*Dataset entries*.
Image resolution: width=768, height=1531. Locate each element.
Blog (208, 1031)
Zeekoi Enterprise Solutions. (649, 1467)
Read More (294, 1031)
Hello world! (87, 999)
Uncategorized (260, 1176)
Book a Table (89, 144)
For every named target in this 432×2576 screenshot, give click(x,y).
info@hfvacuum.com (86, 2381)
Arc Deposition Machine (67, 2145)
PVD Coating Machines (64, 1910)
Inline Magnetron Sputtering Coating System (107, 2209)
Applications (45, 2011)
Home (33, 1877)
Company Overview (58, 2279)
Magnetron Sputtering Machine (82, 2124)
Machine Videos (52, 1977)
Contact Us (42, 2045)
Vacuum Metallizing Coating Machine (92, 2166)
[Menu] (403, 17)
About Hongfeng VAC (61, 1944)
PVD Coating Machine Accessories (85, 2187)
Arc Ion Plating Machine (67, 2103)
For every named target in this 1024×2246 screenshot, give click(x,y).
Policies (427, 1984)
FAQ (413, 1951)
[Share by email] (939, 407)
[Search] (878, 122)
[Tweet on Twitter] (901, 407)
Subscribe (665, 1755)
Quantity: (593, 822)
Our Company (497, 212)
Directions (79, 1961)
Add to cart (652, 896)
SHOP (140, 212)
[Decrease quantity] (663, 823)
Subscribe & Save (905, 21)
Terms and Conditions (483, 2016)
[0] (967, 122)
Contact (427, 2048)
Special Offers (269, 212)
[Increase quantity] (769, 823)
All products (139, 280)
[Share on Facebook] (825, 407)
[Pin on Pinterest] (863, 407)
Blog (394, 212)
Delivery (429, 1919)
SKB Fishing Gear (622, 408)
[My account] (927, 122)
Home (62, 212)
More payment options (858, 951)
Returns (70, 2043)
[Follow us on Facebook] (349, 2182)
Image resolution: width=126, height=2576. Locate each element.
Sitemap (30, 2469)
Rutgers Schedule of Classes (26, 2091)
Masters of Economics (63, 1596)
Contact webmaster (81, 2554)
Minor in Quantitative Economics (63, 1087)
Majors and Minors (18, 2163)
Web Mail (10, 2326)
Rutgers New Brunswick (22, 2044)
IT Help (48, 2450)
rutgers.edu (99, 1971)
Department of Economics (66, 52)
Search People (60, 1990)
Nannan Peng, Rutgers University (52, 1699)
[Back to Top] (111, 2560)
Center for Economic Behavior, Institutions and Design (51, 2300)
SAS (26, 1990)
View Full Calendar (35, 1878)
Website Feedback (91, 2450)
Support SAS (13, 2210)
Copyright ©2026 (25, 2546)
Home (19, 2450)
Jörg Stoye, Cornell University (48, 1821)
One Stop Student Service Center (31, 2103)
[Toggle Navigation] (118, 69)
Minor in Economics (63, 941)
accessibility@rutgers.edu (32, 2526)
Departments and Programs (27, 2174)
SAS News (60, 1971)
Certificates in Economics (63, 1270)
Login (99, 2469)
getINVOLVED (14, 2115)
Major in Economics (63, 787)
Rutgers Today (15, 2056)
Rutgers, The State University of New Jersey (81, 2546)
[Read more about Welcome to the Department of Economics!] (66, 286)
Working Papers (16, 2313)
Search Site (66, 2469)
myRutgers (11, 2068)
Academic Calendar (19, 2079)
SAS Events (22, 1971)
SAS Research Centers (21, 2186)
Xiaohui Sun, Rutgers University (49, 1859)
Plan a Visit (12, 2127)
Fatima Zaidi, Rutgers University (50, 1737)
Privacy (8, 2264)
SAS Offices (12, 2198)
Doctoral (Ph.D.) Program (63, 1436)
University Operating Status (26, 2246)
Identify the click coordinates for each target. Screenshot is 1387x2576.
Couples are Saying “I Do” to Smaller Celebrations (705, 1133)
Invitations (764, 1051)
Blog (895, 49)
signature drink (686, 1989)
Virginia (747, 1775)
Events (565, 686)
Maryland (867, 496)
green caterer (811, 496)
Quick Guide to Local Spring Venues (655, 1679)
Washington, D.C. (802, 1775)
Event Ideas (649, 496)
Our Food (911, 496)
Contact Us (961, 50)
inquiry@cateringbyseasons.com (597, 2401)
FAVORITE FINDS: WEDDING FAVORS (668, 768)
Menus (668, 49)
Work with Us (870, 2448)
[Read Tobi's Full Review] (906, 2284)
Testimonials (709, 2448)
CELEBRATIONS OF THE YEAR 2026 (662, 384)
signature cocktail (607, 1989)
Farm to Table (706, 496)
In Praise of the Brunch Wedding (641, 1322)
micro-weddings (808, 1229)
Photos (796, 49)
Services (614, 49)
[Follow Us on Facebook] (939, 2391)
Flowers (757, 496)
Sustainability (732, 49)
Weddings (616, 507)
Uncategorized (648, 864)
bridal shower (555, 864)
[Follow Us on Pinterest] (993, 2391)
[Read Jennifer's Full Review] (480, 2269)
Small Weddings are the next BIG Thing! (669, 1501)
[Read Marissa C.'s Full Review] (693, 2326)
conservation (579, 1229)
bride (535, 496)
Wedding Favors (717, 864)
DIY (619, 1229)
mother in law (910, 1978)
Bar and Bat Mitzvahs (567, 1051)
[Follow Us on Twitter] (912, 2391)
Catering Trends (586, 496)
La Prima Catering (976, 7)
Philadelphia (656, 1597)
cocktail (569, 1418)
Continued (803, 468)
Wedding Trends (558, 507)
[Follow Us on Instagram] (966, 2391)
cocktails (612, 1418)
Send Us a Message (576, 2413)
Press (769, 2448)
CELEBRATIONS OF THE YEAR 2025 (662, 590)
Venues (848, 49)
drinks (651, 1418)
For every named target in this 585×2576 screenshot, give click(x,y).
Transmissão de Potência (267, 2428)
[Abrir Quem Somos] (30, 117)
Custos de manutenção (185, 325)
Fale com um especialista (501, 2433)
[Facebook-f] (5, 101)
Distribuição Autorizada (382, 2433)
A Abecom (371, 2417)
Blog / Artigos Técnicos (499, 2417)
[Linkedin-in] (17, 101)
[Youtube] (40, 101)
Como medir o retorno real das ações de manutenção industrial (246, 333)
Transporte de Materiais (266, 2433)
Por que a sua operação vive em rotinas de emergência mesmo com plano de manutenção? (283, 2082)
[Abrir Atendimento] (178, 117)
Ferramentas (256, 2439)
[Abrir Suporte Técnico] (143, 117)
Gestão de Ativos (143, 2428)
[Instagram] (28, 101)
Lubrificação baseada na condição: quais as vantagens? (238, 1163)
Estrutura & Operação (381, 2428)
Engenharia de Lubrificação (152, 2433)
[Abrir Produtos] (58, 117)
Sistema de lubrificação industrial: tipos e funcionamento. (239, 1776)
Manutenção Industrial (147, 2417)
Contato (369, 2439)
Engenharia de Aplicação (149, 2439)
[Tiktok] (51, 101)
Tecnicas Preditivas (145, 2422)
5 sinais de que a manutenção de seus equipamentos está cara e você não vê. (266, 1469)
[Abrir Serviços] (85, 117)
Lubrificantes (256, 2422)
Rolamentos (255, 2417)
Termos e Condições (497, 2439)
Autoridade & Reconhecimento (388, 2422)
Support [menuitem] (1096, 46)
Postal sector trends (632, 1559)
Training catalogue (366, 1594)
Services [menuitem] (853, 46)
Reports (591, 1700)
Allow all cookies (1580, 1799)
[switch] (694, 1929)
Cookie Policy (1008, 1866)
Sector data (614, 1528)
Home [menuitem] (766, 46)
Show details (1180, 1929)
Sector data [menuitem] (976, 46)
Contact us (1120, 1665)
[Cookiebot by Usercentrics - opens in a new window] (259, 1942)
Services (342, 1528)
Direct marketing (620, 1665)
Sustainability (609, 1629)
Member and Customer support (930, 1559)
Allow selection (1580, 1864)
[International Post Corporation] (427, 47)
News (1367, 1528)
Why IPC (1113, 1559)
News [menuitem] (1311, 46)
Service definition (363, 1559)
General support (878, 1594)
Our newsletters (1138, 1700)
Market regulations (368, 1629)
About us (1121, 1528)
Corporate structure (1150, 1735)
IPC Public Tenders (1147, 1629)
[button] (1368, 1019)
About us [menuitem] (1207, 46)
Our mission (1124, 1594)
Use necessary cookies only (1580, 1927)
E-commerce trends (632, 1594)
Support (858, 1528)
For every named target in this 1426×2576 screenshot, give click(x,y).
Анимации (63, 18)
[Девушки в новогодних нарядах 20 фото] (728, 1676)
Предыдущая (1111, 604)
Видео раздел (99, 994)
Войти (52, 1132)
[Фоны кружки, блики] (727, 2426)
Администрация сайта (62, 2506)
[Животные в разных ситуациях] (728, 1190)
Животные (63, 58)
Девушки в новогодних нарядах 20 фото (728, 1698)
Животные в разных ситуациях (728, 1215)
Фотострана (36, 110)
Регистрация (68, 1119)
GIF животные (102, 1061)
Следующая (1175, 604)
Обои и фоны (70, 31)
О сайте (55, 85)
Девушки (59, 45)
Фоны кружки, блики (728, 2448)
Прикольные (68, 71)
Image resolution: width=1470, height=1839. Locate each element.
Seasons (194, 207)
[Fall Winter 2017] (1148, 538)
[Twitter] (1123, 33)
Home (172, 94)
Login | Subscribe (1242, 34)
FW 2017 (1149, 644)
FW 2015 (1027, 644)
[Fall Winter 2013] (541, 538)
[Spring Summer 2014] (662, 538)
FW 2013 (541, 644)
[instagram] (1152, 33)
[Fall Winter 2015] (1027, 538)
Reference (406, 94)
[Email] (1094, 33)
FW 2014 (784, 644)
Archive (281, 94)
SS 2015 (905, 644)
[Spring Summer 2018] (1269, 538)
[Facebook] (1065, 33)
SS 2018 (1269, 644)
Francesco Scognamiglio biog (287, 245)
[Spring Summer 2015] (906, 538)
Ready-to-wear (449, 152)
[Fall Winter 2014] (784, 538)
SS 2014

*Instructions for the task*.
Which lines run from the one holding "bride (535, 496)" through the one holding "Press (769, 2448)" in the records above? Repeat them exactly, both included, and nothing more.

*Answer to the problem*.
bride (535, 496)
Wedding Favors (717, 864)
DIY (619, 1229)
mother in law (910, 1978)
Bar and Bat Mitzvahs (567, 1051)
[Follow Us on Twitter] (912, 2391)
Catering Trends (586, 496)
La Prima Catering (976, 7)
Philadelphia (656, 1597)
cocktail (569, 1418)
Continued (803, 468)
Wedding Trends (558, 507)
[Follow Us on Instagram] (966, 2391)
cocktails (612, 1418)
Send Us a Message (576, 2413)
Press (769, 2448)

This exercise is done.